My favorite books of 2021

This was a competitive year, because The Sovereign Individual and The Revolt of the Public were absolutely going to take two slots, leaving room for only one more. So I cheated a little and added a runners-up list.

  1. The Sovereign Individual: Mastering the Transition to the Information Age.There is so much packed into this book, a far-ranging history of the world up to the present and into the future. Its central thesis is the creation of sovereign individuals in a world where nation-states have lost power. This is a profoundly powerful filter, and the thoughts in this book clearly influenced deep thinkers like Balajis Srinivasan.
  2. The Revolt of the Public and the Crisis of Authority. Its central theme is that when governments lose control over the means of communication, it produces big changes – and that is where we are now. Predicts the effects this will have on society and future tension between the State and the Network.
  3. Atomic Habits. This one receives a lot of coverage, for good reason. It is a how-to manual on how to code your thoughts. There are other books written on habits, but this is the best one I’ve read.

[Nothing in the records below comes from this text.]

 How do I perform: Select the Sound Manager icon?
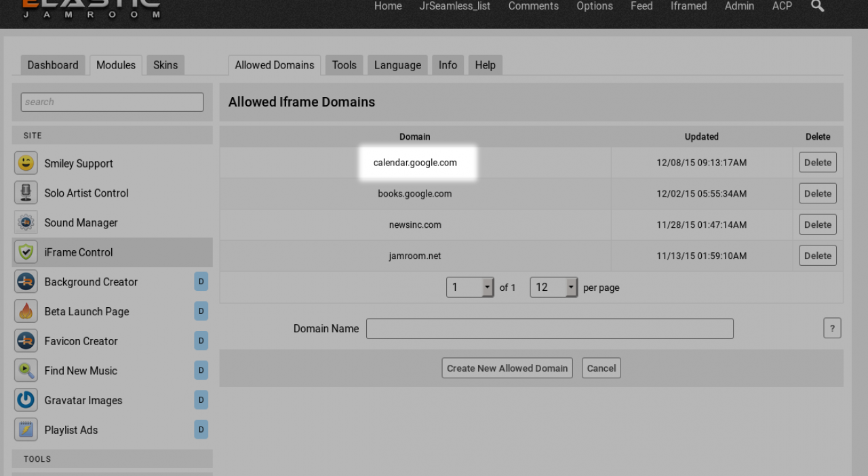pyautogui.click(x=26, y=222)
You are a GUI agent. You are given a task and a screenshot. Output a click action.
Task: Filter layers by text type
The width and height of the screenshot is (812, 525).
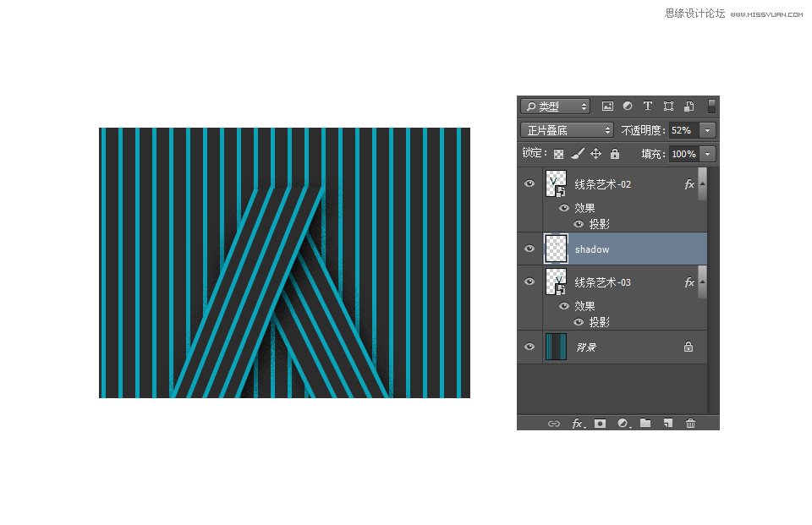coord(648,107)
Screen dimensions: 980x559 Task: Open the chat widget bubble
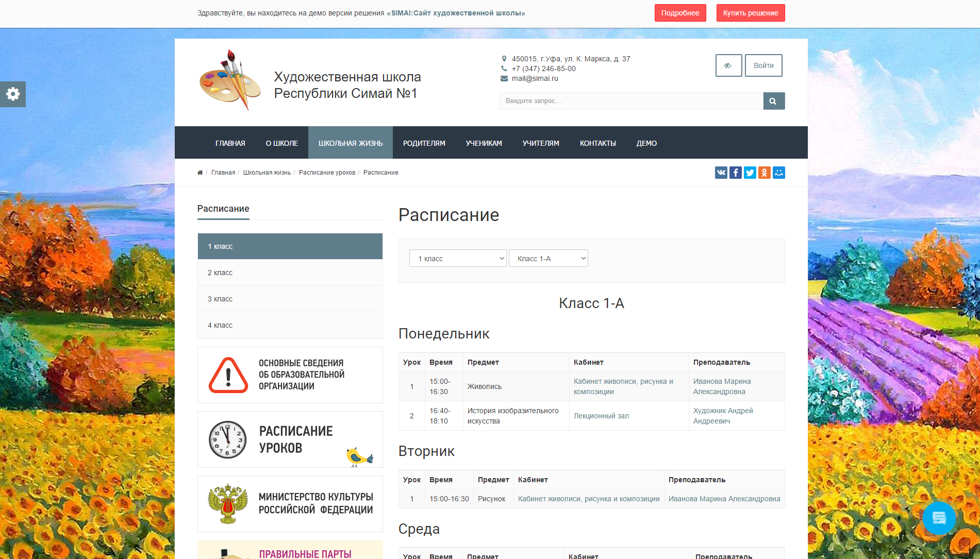pyautogui.click(x=938, y=518)
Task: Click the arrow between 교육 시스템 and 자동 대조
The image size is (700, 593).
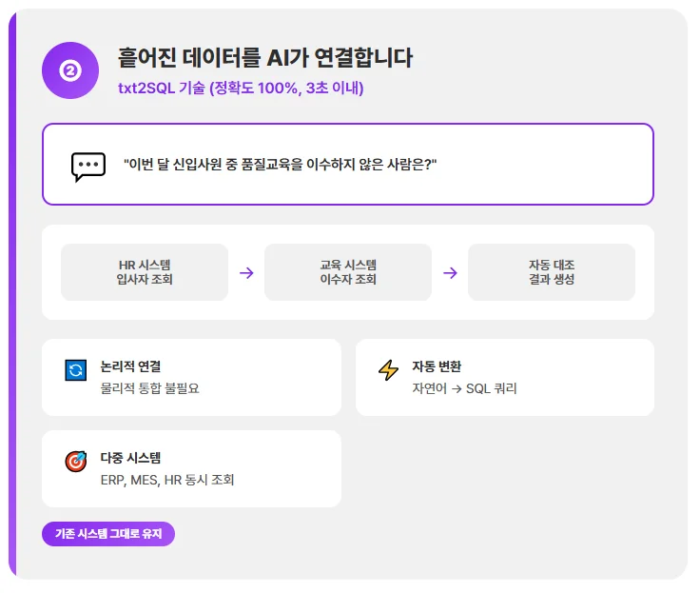Action: coord(450,272)
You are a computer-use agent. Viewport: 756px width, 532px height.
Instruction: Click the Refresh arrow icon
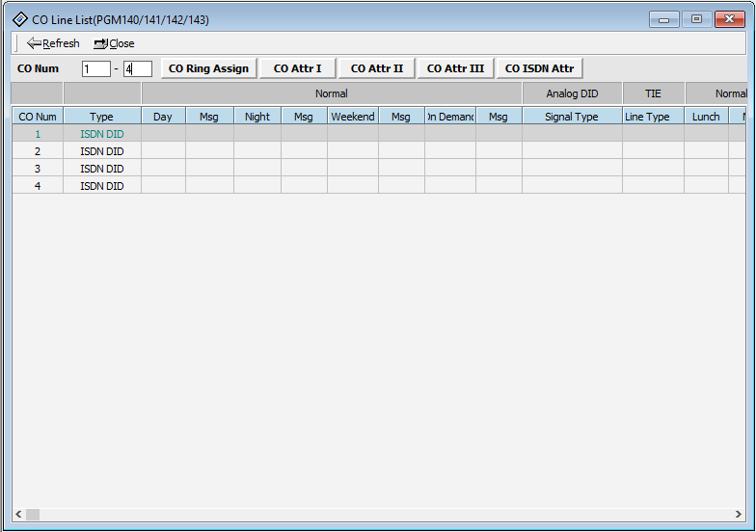click(x=34, y=43)
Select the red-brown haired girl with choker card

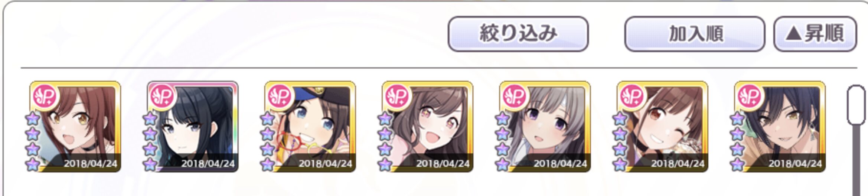pyautogui.click(x=75, y=127)
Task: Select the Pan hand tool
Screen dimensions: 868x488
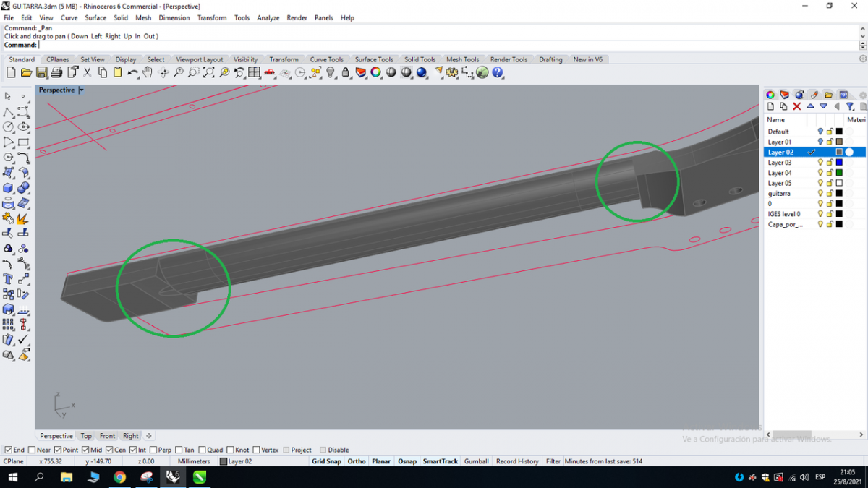Action: (148, 72)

  1. You and Your Research. This essay by Richard Hamming is probably the best overall writing on a successful career I’ve read. I sincerely wish I read this when I was younger.
  2. King, Warrior, Magician, Lover: Rediscovering the Archetypes of the Mature Masculine. Related, actually to Unknown Armies below. This book sent me on a search into Jungian archetypes, and helped me understand the concept of shadow energy, itself a very powerful filter for understanding behavior.
  3. Unknown Armies: A Roleplaying Game of Power and Consequence (2nd edition) Probably the most paranoid RPG I’ve ever read, certainly the only RPG that ever challenged me to think about the world differently. The entire magic system, premised on fulfilling Jungian archetypes, is reason enough alone to read.